But this wasn’t a letter grade; this was a rhetorical request articulated in the passive-aggressive manner that made it clear: You’re in trouble.
Mrs. Jordan*, my high school English teacher, was neither friendly nor unfriendly to me. In fact, more often than not Mrs. Jordan seemed oblivious to my presence, despite being one of only two Black students in her class.
But there was one thing Mrs. Jordan could not ignore: High-quality assignments that I turned in. It was then that I suddenly became visible to Mrs. Jordan. After spending weeks in my usual invisibility, my eight-page essay comparing the legacy themes in King Arthur’s “Le Morte d’Arthur” and “Hamlet” had suddenly made me stand out again.
It was, if I’m being modest, a damned good paper. I’d spent the weeks leading up to the deadline repetitively reading each text and even found a way to incorporate one of my favorite movies, “Excalibur,” into the paper, as well. They were all woven together to tell a coherent argument about how dangerous the idea of legacy and power could be for characters. It was artfully done; so much so that Mrs. Jordan could only assign a request instead of a grade.

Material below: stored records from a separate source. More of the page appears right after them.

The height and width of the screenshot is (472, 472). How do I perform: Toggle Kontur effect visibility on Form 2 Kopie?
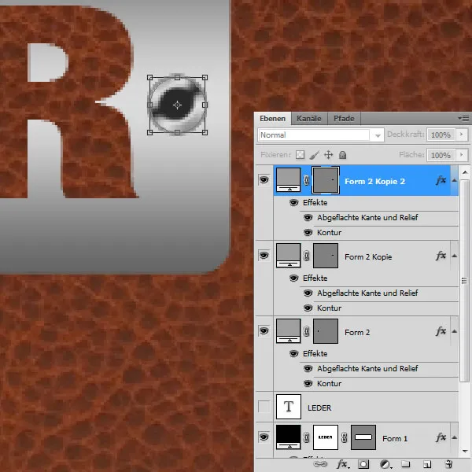pos(308,308)
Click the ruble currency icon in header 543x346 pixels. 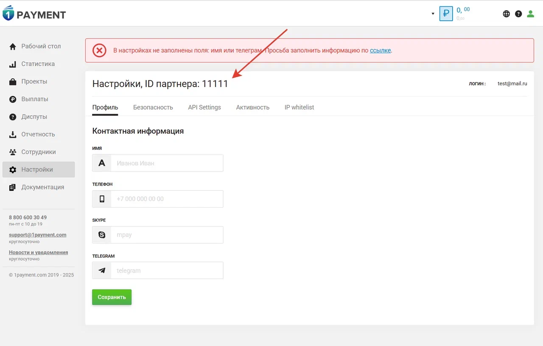[446, 14]
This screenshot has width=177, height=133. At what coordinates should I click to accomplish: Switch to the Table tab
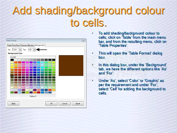coord(9,45)
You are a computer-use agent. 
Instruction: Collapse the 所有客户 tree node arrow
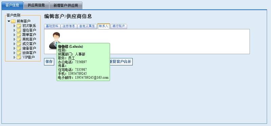[x=9, y=21]
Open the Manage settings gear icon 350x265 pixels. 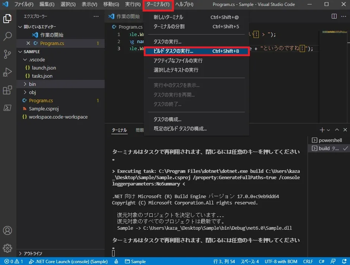(8, 248)
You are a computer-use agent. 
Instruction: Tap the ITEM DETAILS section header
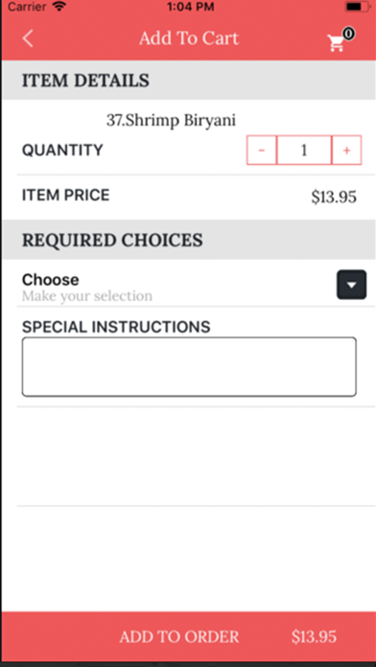point(85,81)
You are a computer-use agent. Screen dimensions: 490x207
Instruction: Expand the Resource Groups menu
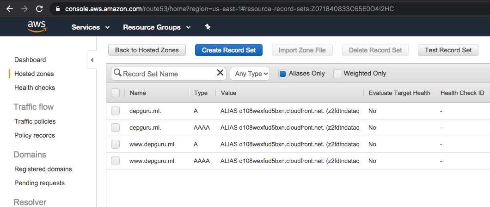(x=157, y=27)
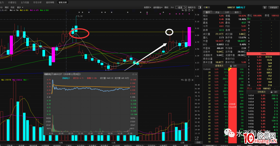
Task: Click the red 100% order ratio bar
Action: [263, 54]
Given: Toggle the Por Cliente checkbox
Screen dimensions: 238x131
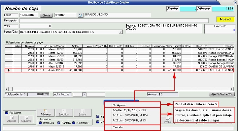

In my suburban New Jersey high school, our classes were tracked, with students being slotted into honors, above average, average and lower-level classes that were usually identified by numbers 1-4. Typically tracked into the “high” classes, I was often one of maybe two or three Black kids in a class of over 25, whereas most of the Black and Brown kids were disproportionately relegated to the lower tracks. This often placed me in a sort academic and social “Black tax”: Teachers were often trying to get me to prove my intellectual worth, while my peers tried to define my Blackness.
When we finally met, she pulled out the paper, sitting it on the small desktop between us. At that point, an interrogation proceeded where Mrs. Jordan spent half an hour asking me to read and explain passages from my own paper, each time her eyes studiously looking for evidence of guilt, plagiarism or some sort confusion that would prove my guilt.
Despite having specific passages she’d wanted to inquire about, we basically spent the time re-reading my paper to her aloud, turning flush and teary each time she stopped me at a point—sometimes mid-sentence—and asked me to explain. When I got to the concluding paragraphs, she read them aloud herself, turning to me and saying, “This is very good.”
She held her gaze. “Very good. Where did you get these ideas from? All of these?”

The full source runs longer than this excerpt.